How to complete this task - The answer is the set of lines that include "Screenshot", copied from the data below.

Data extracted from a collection
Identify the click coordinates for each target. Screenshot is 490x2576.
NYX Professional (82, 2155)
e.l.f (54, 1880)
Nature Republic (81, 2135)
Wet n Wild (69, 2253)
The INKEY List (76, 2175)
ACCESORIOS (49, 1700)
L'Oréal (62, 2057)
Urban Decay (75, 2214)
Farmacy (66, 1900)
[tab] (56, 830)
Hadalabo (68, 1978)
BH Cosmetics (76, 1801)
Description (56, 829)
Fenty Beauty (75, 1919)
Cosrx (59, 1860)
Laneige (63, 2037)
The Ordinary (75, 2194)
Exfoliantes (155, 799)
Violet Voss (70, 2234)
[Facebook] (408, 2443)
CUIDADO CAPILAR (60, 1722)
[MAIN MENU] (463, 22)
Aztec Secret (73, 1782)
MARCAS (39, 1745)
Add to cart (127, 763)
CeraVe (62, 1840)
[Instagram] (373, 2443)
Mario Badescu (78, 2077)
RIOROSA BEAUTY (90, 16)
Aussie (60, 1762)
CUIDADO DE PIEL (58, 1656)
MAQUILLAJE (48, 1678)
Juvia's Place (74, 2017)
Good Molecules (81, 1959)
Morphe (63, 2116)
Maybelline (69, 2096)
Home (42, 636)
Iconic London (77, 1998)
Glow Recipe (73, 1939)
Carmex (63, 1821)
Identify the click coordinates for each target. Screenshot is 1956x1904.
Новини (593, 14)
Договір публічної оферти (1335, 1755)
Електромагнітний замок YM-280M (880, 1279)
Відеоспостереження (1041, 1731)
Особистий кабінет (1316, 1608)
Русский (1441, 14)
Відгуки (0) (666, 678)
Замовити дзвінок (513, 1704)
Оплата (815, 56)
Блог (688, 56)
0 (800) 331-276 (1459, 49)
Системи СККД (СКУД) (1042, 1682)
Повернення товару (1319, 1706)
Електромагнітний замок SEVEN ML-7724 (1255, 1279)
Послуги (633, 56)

Solution to the exercise -
Identify the click coordinates for each target. Screenshot is 490x2576.
Identify the click coordinates for each target. Screenshot is 1956x1904.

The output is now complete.